I tried a few different ideas and the most stable/useful so far has been giving the agent a single run_bash tool, explicitly prompting it to create and improve composable CLIs, and injecting knowledge about these CLIs back into it's system prompt (similar to have agent skills work).
This leads to really cool pattens like: 1. User asks for something
2. Agent can't do it, so it creates a CLI
3. Next time it's aware of the CLI and uses it. If the user asks for something it can't do it either improves the CLI it made, or creates a new CLI.
4. Each interaction results in updated/improved toolkits for the things you ask it for.
You as the user can use all these CLIs as well which ends up an interesting side-channel way of interacting with the agent (you add a todo using the same CLI as what it uses for example).
It's also incredibly flexible, yesterday I made a "coding agent" by having it create tools to inspect/analyze/edit a codebase and it could go off and do most things a coding agent can.
Right now I'm thinking through how to make it more "proactive" even if it's just a cron that wakes it up, so it can do things like query my emails/calendar on an ongoing basis + send me alerts/messages I can respond to instead of me always having to message it first.
The agent wasn’t failing because it couldn’t write code. It failed because “code-only” still leaves a lot of implicit authority. Once it’s allowed to reason freely across steps, it starts making assumptions that were never explicitly approved.
What helped us was forcing the workflow to be boring. Each step declares what it can touch, what tools it can use, and what kind of output is allowed. When the step ends, that authority disappears.
The agent becomes less clever, but way more predictable. Fewer surprising edits, fewer cascading mistakes.
We ended up using GTWY for this style of step-gated agent work, and it made long-running agents feel manageable instead of fragile.
I say this, because the notebook itself then works as a timeline of both the conversation, and the code execution. Any code cell can be (edited and) re-run by the human, and any cells "downstream" of the cell will be recalculated... up to the point of the first cell (code or text) whose assumptions become invalidated by the change — at which point you get a context-history branch, and the inference resumes from that branch point against the modified context.
A “code-only” or minimal surface area approach works surprisingly well when each step has explicit inputs and permissions, and nothing carries over implicitly. The agent becomes less clever, but far more predictable.

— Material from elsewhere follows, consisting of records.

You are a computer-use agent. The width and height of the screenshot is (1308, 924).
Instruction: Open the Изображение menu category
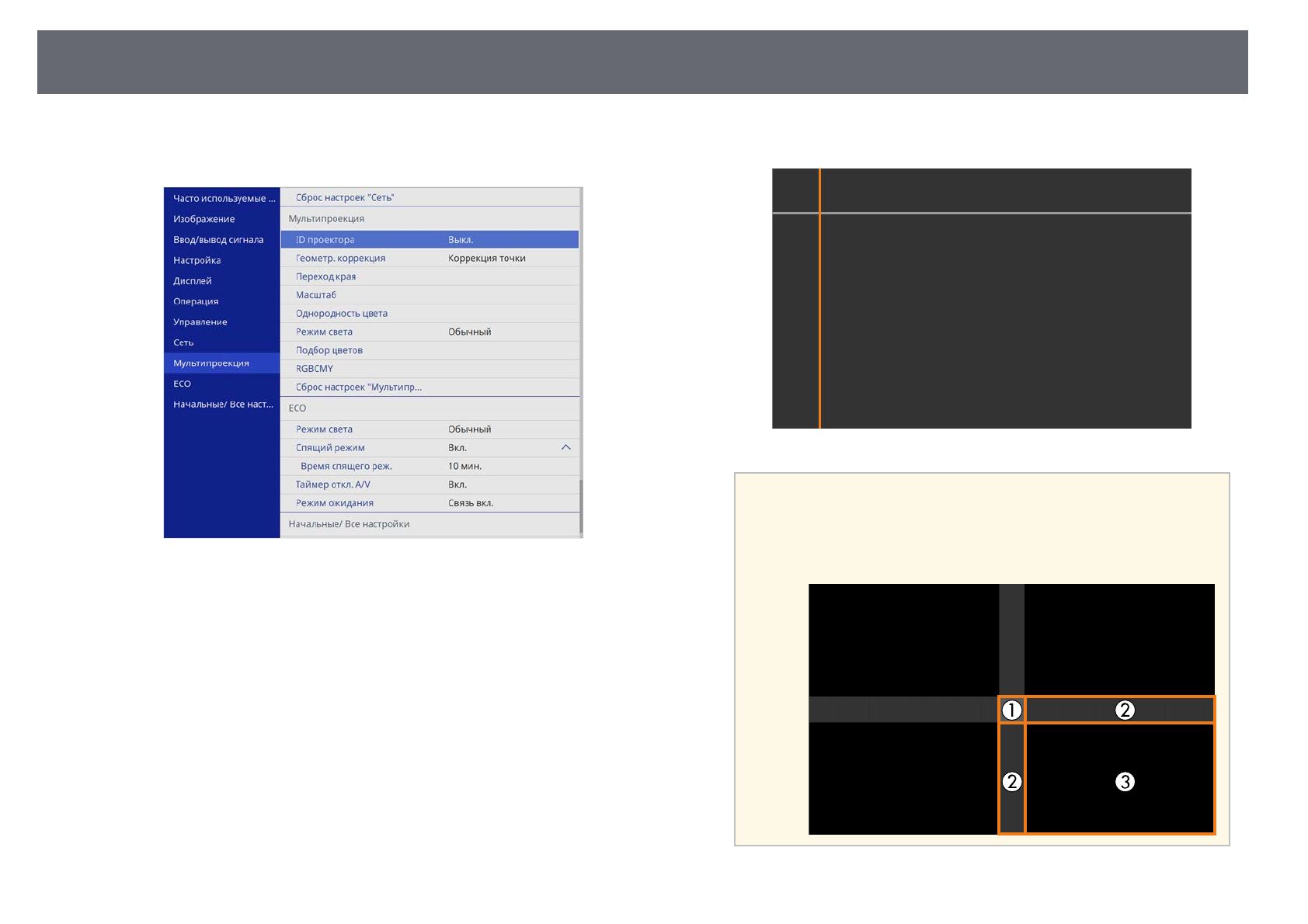(204, 219)
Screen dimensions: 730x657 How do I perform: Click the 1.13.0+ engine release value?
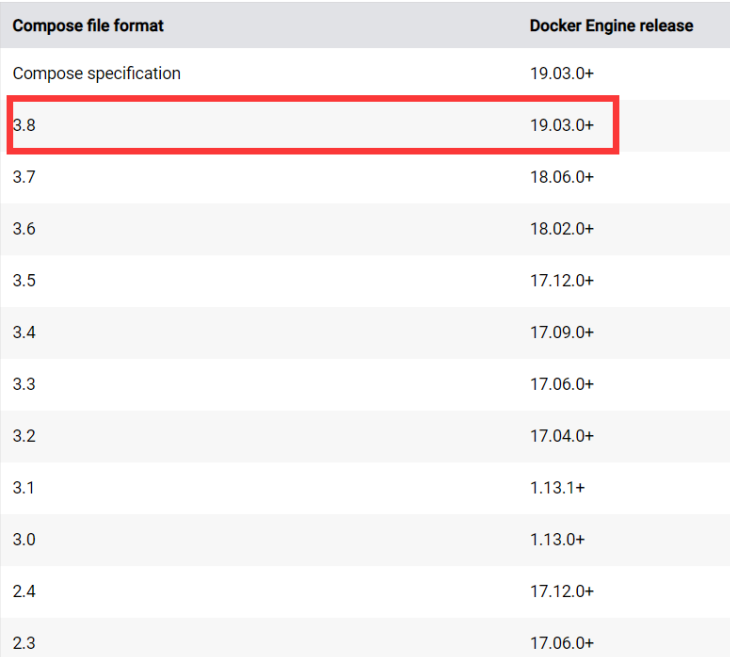(x=557, y=539)
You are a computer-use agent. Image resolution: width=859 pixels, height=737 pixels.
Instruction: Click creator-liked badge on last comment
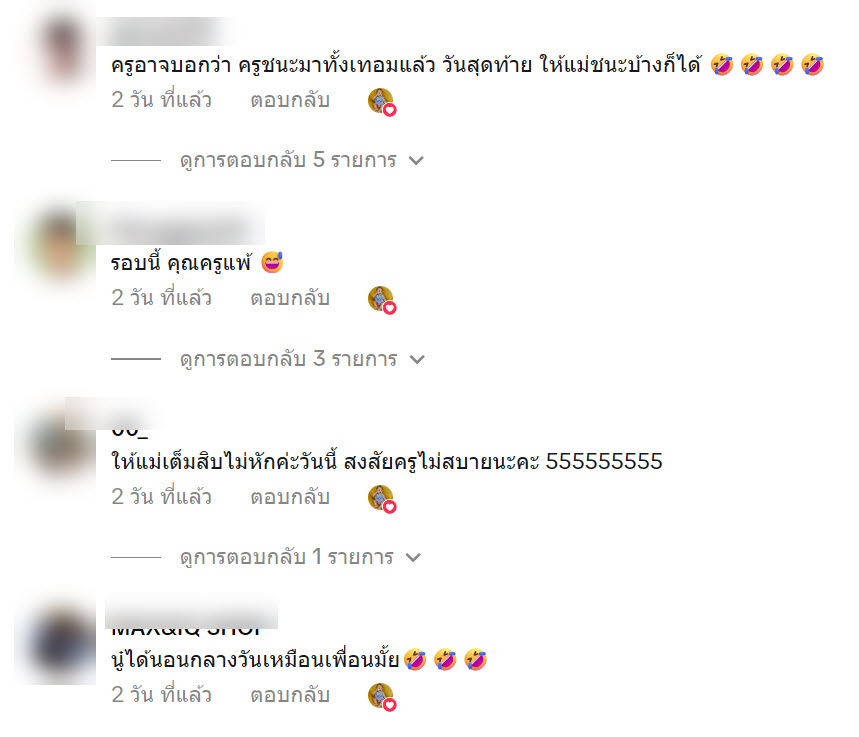pyautogui.click(x=382, y=697)
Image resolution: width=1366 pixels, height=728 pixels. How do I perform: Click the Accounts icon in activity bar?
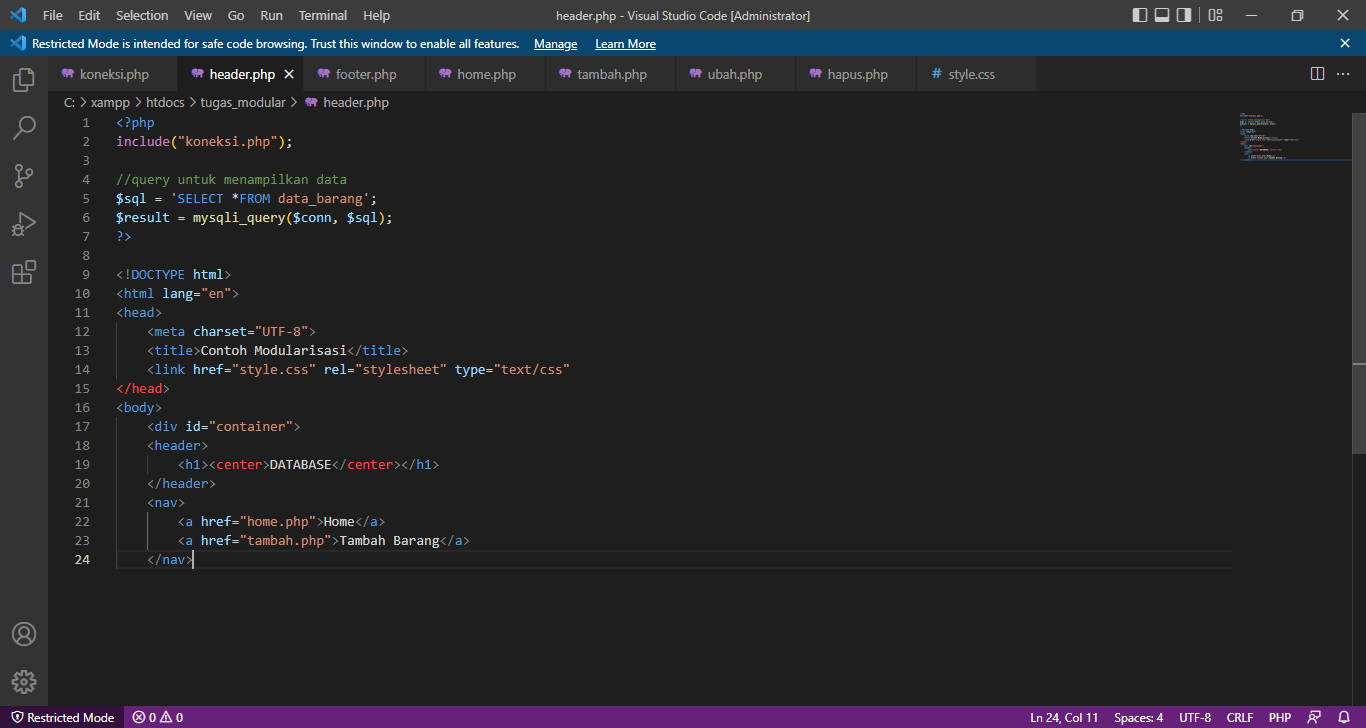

In practice, narrowing the action space beat adding smarter planning layers. Fewer degrees of freedom meant fewer silent mistakes.
Curious if you found similar tradeoffs where simplicity improved reliability more than abstraction.
Very powerful strategy.
I have also tinkered with a multi language sandbox but that's a but involved
These sub-agent can be repetitive.
Maybe we can reuse the result from some of them.
How about sharing them across session? There are no point repeating common tasks. We need some common protocol for those...
and we just get MCP back.
I still focus most of my thoughts toward code generation but the issue is that logic is not guaranteed to be correct. Even if the syntax it. And then managing a lot of code for a complex enough system will start failing.
The way I am approaching this is: have clear requirements gathering agent, like https://github.com/brainless/nocodo/tree/main/nocodo-agents/.... This agent's sole purpose is to jump into conversations and drive the gui (nocodo is a client/server system) to ask user clarification questions when requirements are not clear. Then I have a systems configuration agent (being written) to collect API keys, authentication, file paths or whatever is needed to analyze the situation.
You cannot really expect any code-tool only agent to write an IMAP client and then get authentication and then search in emails. I have tried that multiple times and failed. Going step by step, gathering requirements, gathering variables and then gluing internal agents (an email analysis agent) is a much better approach IMHO and that is what I am building with https://github.com/brainless/nocodo/
I store all user requirements in separate tables and am building search on top to allow the requirements gathering agent better visibility of user's environment/context. As you can see, this is already a multi-agent system. My system prompts are very compact. Also, if I am building agents, why would I build with Claude Code? It is so much better to have clearly defined agents that directly talk to models.
I think this is a myth, the existence of theoretically pure programming commands that we call "Turing Complete". And the idea that "ls" and "grep" would be part of such a Turing Complete language is the weakest form I've seen.
Or we could go further; the output nodes of the LLM could be physically connected to the pins of the CPU 1-to-1 so it can feed the binary directly maybe then it could detect what other hardware is available automatically...
Then it could hack the network card and take over the Internet and nobody would be able to understand what it's doing. It would just show up as glitchy bits scattered over systems throughout the world. But the seemingly random glitches would be the ASI adjusting its weights. Also it would control humans through advertising. Hidden messages would be hidden inside people's speech (unbeknownst even to themselves) designed to allow the ASI to coordinate humans using subtle psychological tricks. It will reduce the size of our vocabulary until it has full control over all the internet and all human infrastructure at which point we will have lost the ability to communicate with each other because every single one of 20000+ words in our vocabulary will have become a synonym for 'AI' with extremely subtle nuances but all with a positive connotation.